Notre Dame donations face backlash among other crises

Krystal Barber

On April 17, just days after the fire at the Notre Dame in Paris, President Donald Trump spoke with the Pope and gave his condolences to the people of France while pledging $1 billion  to help rebuild the centuries-old Catholic cathedral.
  
Billionaires around the world have also pledged over $1 billion to fix the church, which belongs to one of the wealthiest religious organizations in existence. According to abc.net, the Catholic Church is worth $30 billion, which is more than enough to fix Notre Dame. While the Notre Dame is historically important, this money to fix the church could easily fix many of the human crises around the world.
  
One of these is the infamous Flint water crisis. In 2014 the city officials of Flint, Michigan, decided to switch the city’s main source of water to the untreated waters of the Flint River, run by lead pipelines. This began the quick decline of the quality of drinking water in the city.
  
Over 100,000 people there have been exposed to lead-contaminated  water and, according to michiganradio.org, government officials have continually ignored citizens asking for help. This crisis started four years ago and the government has still done nothing.
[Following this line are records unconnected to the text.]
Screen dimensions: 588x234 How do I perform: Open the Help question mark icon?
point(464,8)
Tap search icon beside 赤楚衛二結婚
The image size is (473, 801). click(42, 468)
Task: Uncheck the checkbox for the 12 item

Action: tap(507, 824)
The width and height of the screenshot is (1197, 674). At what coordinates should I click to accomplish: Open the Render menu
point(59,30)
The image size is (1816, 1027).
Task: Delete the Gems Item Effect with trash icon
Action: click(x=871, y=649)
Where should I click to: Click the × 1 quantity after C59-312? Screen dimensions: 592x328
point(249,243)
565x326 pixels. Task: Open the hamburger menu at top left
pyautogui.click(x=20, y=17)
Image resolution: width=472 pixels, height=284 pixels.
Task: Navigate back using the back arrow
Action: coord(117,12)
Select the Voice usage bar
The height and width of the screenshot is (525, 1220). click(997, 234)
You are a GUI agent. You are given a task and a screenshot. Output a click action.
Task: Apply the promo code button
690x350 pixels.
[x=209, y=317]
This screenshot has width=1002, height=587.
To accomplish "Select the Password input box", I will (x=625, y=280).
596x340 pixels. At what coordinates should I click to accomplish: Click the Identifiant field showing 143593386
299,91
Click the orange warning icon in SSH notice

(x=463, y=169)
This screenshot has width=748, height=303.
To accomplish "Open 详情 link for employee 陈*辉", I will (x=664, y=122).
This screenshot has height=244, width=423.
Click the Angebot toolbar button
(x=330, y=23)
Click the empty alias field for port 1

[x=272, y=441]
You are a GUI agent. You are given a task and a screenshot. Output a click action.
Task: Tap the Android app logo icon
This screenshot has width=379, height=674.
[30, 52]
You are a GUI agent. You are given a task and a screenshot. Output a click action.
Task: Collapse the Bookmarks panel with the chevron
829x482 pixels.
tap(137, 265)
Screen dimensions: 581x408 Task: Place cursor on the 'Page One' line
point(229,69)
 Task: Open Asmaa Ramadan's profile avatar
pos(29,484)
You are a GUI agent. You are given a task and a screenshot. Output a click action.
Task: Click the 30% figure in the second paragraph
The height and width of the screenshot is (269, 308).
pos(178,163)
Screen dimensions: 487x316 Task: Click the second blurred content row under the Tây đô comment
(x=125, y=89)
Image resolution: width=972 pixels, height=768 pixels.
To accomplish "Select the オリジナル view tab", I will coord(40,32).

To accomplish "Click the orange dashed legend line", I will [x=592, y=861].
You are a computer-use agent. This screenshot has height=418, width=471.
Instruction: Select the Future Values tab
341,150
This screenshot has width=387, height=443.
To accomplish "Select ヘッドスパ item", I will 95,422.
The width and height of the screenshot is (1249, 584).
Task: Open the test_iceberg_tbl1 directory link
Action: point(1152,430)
The estimated cost to fix the pipelines is in the millions, according to bridgemi.com; a cost less than one-fourth of the amount of money donated to rebuild Notre Dame.
  
Another issue is the Great Pacific Garbage Patch, a mass between the coasts of California and Japan that spans twice the size of Texas. The patch is comprised of the Western Garbage Patch, between the coasts of California and Hawaii, and the Eastern Garbage Patch off the coast of Japan, according to nationalgeographic.org.
  
Every year at least 136,000 sea animals die from ocean debris-related causes. This is another issue that our government and most businesses in the U.S. have put no effort into resolving. The projected cost of cleaning the garbage patch is $122-489 million. This is no more than half of donations to the reconstruction of Notre Dame.
  
These are just a couple of the many causes that the U.S. government could spend money on. Doing so would be for the betterment of the United States and its citizens, and both of them combined cost less that what was pledged to Notre Dame. While the Notre Dame is a historically and religiously significant building, its burning down has not caused any physical harm to the surrounding areas or the people of France, let alone the people of the United States.
  
The destruction of Notre Dame has brought to light that millionaires and billionaires have the money to help fix other issues in our country, or in the rest of the world. There are issue to address that are causing physical harm to people. But giving to those causes does not benefit the wealthy in the same way — giving money for Flint or for garbage clean-up would not be as widely broadcast. The reconstruction of Notre Dame is not the most important thing on the table for anyone with money to be fixing.